But we have a spending problem, so isn’t raising the debt ceiling a bad thing?
Contrary to popular belief, raising the debt ceiling doesn’t mean that the government can spend more money; it just pays for bills incurred in the previous fiscal year. According to the Constitution, Congress has the power of the purse1. They sit down every session and come up with a budget for the upcoming fiscal year. If Congress doesn’t raise the debt ceiling, it is basically refusing to pay the bills it authorized last year. Republicans believe that the debate should be delayed to focus on issues they believe are more pressing, like Obamacare.
What happens if we don’t raise the debt ceiling?
Failing to raise the debt ceiling would mean that for the first time in history, the U.S. government would be unable to pay its bills on time. This might not sound like a big deal, but if the debt ceiling is not raised on time, there will likely be a huge impact on the global markets, possibly throwing us back into a recession. People and countries (most notably China) that buy government debt could also raise our interest rates.
What are the President and Democrats saying?

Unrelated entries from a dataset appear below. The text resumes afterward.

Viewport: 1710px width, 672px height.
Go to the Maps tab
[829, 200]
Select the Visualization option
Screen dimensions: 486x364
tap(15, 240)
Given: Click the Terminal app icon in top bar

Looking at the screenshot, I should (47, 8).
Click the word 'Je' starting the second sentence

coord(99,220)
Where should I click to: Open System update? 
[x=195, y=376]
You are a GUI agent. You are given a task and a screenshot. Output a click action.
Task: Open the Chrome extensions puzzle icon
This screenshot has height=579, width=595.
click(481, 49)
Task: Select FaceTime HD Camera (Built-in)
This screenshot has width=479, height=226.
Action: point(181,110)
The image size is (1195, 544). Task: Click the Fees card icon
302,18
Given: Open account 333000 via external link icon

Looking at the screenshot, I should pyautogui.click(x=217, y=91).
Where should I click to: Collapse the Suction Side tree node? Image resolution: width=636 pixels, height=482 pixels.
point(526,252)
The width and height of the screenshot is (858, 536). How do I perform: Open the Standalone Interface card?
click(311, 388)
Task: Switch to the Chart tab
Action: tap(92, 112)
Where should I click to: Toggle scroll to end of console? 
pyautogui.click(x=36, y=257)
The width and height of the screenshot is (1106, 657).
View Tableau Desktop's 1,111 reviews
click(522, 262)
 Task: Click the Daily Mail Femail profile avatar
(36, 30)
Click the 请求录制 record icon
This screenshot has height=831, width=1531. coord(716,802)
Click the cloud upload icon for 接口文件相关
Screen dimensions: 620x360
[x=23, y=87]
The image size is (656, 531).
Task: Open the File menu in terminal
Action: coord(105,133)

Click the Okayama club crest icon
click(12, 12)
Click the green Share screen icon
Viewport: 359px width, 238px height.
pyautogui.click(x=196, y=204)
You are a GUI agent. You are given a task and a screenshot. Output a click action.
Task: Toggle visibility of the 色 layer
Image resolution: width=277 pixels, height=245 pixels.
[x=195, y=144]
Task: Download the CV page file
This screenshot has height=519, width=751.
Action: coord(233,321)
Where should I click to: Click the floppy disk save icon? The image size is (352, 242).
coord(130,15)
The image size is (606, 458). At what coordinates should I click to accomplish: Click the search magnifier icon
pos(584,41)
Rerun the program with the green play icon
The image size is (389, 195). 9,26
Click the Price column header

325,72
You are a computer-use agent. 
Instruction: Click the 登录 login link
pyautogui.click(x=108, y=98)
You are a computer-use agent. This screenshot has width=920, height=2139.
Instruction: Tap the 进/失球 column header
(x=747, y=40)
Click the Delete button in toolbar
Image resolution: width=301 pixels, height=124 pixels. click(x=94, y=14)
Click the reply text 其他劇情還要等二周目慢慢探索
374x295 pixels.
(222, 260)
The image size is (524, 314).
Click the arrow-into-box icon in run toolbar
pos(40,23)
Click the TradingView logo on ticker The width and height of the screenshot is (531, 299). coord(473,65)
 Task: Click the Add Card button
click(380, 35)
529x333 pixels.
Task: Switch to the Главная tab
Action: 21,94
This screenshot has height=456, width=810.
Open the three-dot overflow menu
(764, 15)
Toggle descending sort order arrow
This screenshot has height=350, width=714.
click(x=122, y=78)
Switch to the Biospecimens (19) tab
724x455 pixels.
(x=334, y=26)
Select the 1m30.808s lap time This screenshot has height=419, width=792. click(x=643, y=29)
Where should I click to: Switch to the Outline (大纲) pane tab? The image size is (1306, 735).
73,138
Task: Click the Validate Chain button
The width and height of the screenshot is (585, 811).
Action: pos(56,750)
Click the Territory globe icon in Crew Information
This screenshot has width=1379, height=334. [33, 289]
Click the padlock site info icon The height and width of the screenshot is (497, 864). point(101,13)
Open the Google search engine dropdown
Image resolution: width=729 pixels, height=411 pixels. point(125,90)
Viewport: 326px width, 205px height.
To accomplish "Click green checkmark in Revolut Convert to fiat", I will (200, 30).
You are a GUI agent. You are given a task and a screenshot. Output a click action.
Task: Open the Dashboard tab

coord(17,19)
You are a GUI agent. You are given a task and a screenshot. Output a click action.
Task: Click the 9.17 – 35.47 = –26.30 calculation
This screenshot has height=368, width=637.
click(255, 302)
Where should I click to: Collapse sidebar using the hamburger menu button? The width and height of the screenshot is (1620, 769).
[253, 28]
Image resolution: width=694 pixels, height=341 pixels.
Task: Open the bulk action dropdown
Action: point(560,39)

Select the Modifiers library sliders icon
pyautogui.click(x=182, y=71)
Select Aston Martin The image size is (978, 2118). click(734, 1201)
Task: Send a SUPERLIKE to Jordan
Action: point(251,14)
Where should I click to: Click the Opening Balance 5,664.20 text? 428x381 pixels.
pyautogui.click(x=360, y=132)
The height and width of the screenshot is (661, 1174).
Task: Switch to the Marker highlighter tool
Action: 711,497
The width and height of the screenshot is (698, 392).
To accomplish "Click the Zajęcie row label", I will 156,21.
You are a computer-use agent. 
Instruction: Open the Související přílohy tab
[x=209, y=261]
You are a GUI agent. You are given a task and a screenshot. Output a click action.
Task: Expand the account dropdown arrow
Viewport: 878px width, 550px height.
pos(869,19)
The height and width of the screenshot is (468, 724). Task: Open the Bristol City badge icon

President Obama has criticized Congressional Republicans, saying “It wouldn’t be wise to just kick the debt-ceiling can down the road for a couple months… it would become more expensive for everyone in America to borrow money.”
Sen. Chuck Schumer (NY) took a very bleak view of the situation: “The debt ceiling is such a calamitous possibility that you could go to a recession or even a depression worse than Lehman and AIG in 2008.”
Despite his initial pessimism, after a few days of negotiation Senate Majority Leader Harry Reid (NV) stated, “I’m very optimistic that we will reach an agreement… to reopen the government, pay the nation’s bills and begin long-term negotiations to put our country on sound fiscal footing.”
What are Republicans saying?
Speaker John Boehner (OH) recently distanced himself from voices on the far right saying, “The idea of default is wrong, and we shouldn’t get anywhere close to it.”
Sen. Ted Cruz (TX), the Tea Party leader who led the charge for the government shutdown, said on CNN, “The debt ceiling historically has been among the best leverage that Congress has to rein in the executive.”
The general consensus from other Tea Party members is that there will be no adverse effects to hitting the debt ceiling. In fact, Rep. Ted Yoho (FL) said on October 4, “I think, it would bring stability to the world markets” (The Washington Post).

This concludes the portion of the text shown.